13. 专用培养基：大鼠主动脉平滑肌细胞完全培养基

14. 培养条件：温度：37℃；气相：95% 空气 + 5% 二氧化碳；湿度：饱和湿度

15. 换液频率：每2-3天换液一次

16. 消化液：0.25%胰蛋白酶

17. 运输方式：T25培养瓶/顺丰快递（包邮）

18. 供应限制：仅限于科学研究，绝不可作为动物或人类疾病的治疗产品使用

二、细胞特征

1. 形态特征：典型的平滑肌细胞形态。原代培养初期形态不一，贴壁伸展后多呈长梭形，胞浆丰富，常有分枝状突起。细胞可平行排列成单层，或呈旋涡状、栅栏状、网状生长，具有典型的“峰-谷”样生长特征。

2. 来源与特性：采用胰蛋白酶-胶原酶联合消化法结合差速贴壁法制备，直接分离自大鼠主动脉中膜，保留了血管平滑肌细胞的收缩表型和关键功能。

3. 分子与功能特性：

收缩表型标志：高表达平滑肌特异性标志物，如α-平滑肌肌动蛋白（α-SMA）、平滑肌肌球蛋白重链（SM-MHC）、钙调节蛋白等，是验证其功能特性的可靠依据。

表型可塑性：在体外培养条件下，平滑肌细胞具有从收缩型向合成/增殖型转化的能力。此特性使其成为研究血管损伤后修复、再狭窄及动脉粥样硬化中平滑肌细胞表型转换机制的理想模型。
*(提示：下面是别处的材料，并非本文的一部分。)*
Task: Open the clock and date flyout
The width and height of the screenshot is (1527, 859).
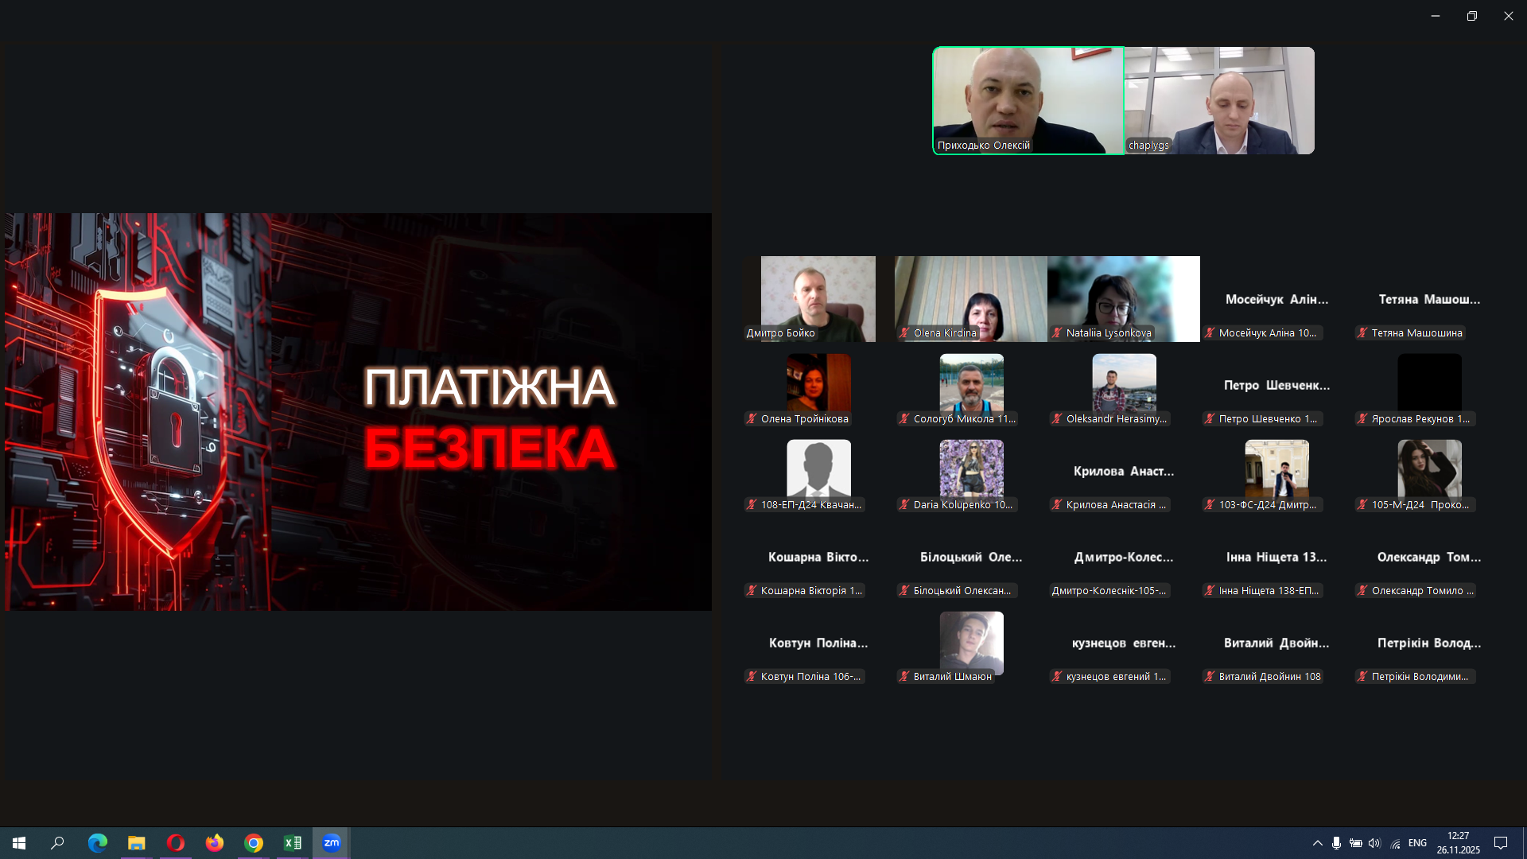Action: tap(1458, 843)
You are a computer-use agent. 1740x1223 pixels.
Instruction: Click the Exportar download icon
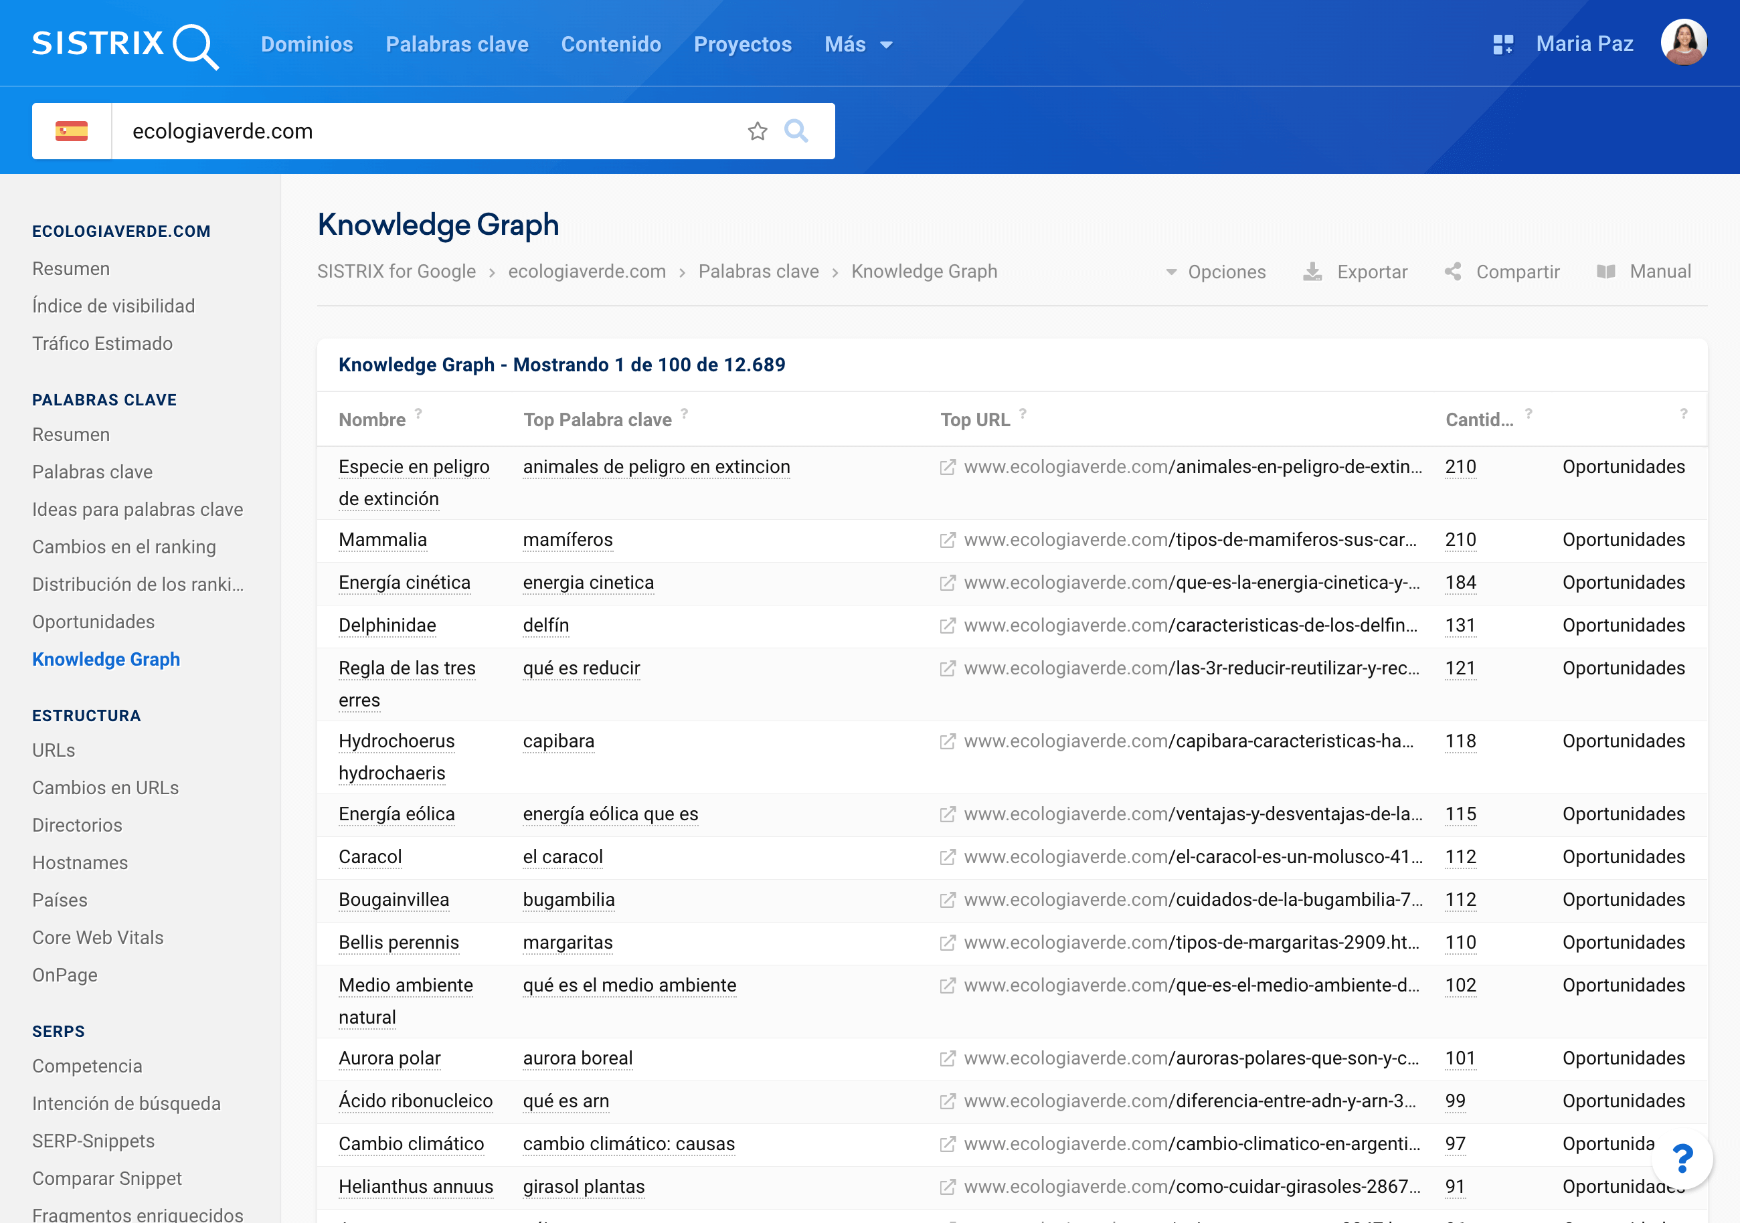click(x=1312, y=272)
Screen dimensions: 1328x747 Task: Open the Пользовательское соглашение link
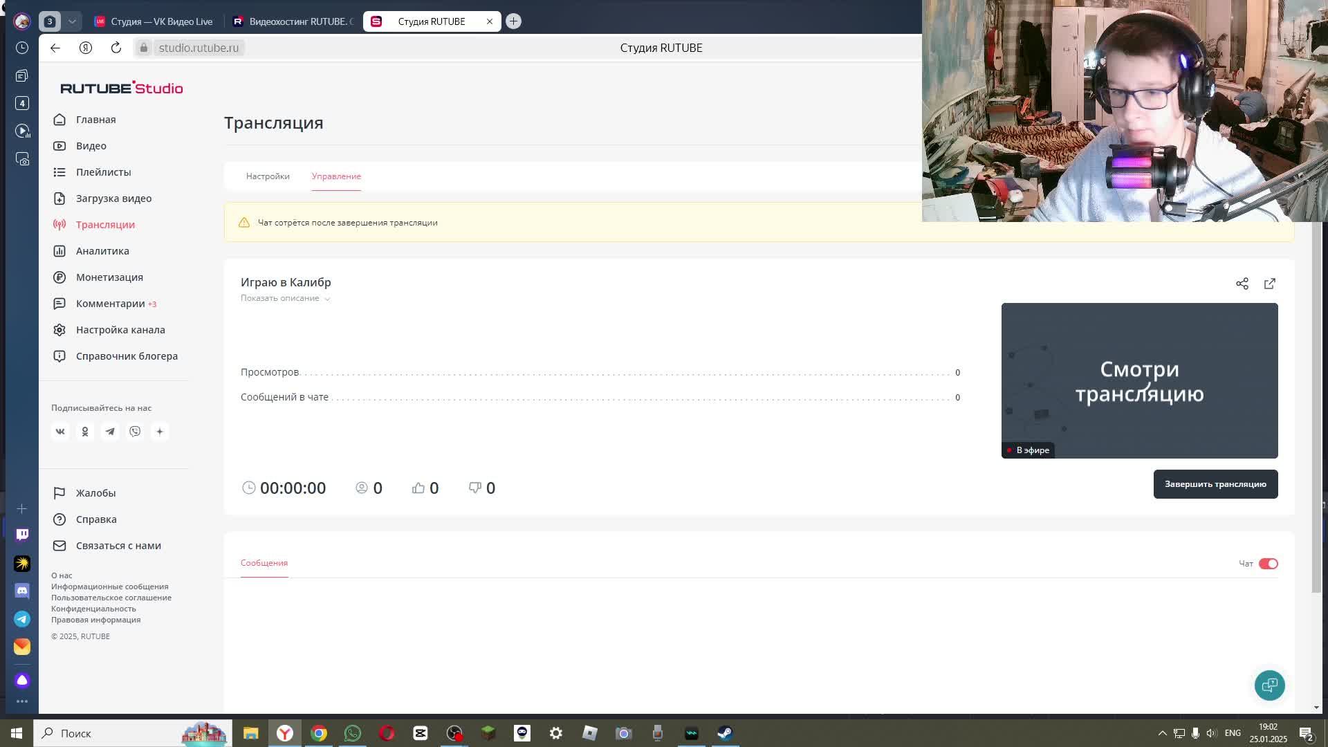111,598
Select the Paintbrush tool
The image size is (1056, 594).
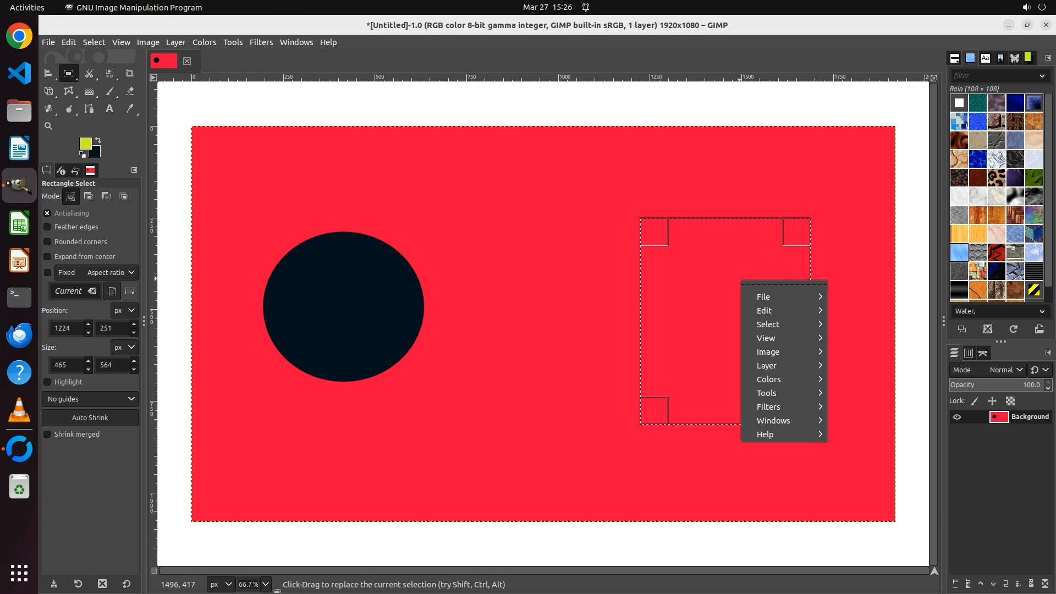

功能响应性：对多种血管活性物质（如血管紧张素II、内皮素-1、血小板衍生生长因子PDGF）及机械刺激（如牵张）具有响应能力，可用于研究血管张力调节、细胞迁移、增殖及细胞外基质合成。

四、培养条件

1. 专用培养基：大鼠主动脉平滑肌细胞完全培养基

2. 培养环境：温度：37℃；气相：95% 空气 + 5% 二氧化碳；湿度：饱和湿度

3. 换液频率：每2-3天更换一次新鲜完全培养基。

五、产品应用

1. 血管生理与药理学研究：用于研究血管活性药物（如钙通道阻滞剂、血管紧张素转换酶抑制剂、硝酸酯类药物）对血管平滑肌细胞收缩、舒张、增殖及迁移功能的影响。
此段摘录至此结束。